Data for processing »

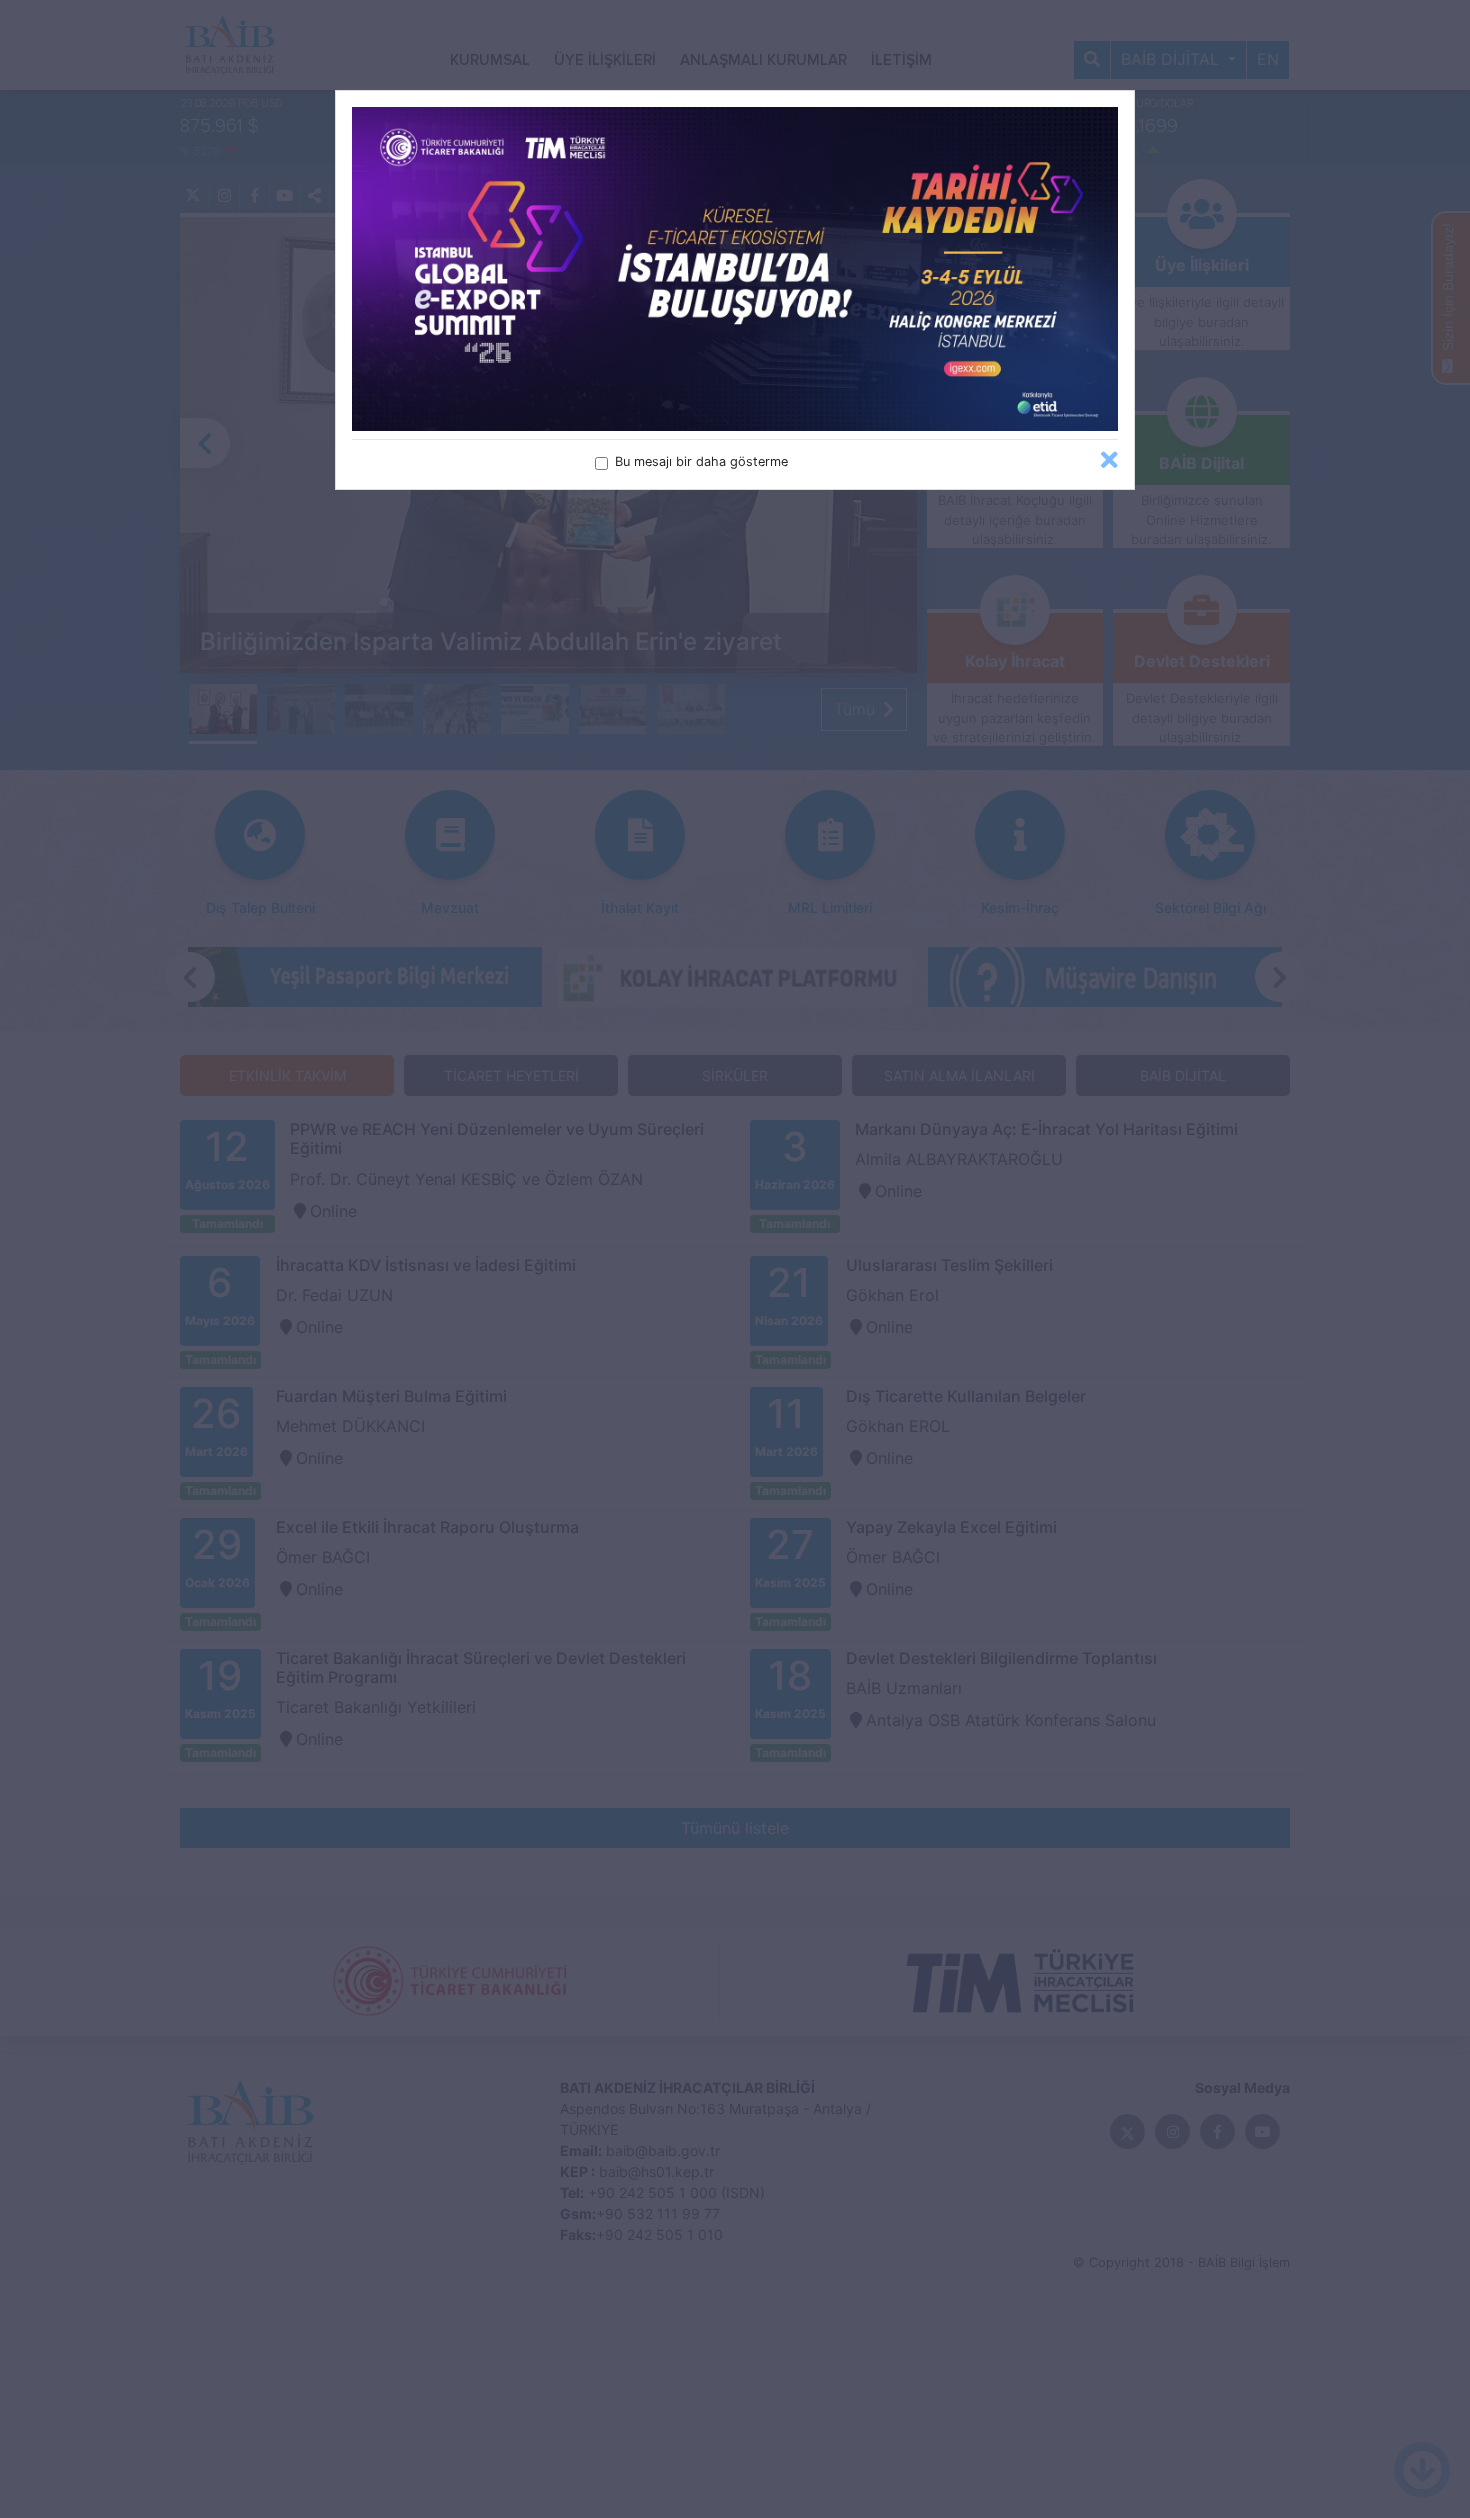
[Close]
---
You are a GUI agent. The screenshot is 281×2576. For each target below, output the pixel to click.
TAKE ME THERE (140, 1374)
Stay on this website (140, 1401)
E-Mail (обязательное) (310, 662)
--
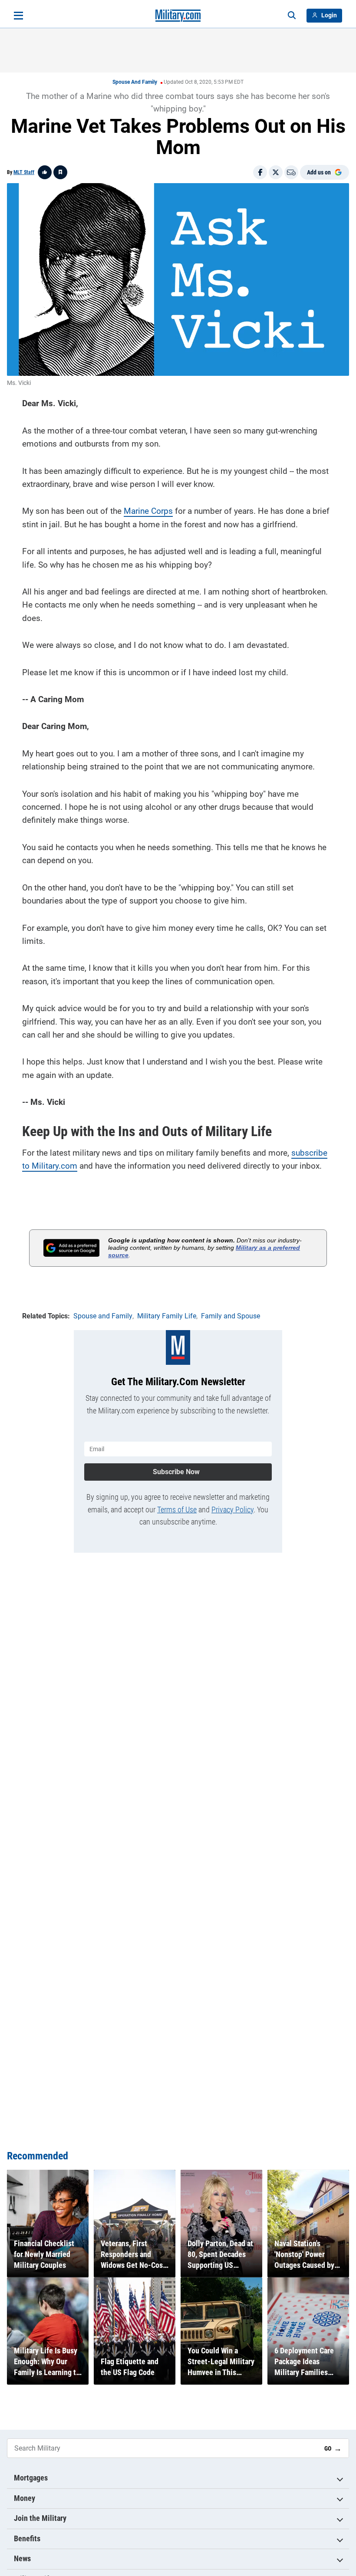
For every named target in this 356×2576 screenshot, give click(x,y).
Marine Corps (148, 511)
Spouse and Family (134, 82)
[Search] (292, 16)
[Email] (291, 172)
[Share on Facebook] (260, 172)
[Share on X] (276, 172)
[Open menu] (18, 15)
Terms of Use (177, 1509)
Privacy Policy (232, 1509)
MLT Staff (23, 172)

Exercise details »
Go through the listing above and write out exactly the lines starting with the one holding "Spouse and Family (134, 82)" and running through the one holding "MLT Staff (23, 172)", ends included, and no others.

Task response »
Spouse and Family (134, 82)
[Search] (292, 16)
[Email] (291, 172)
[Share on Facebook] (260, 172)
[Share on X] (276, 172)
[Open menu] (18, 15)
Terms of Use (177, 1509)
Privacy Policy (232, 1509)
MLT Staff (23, 172)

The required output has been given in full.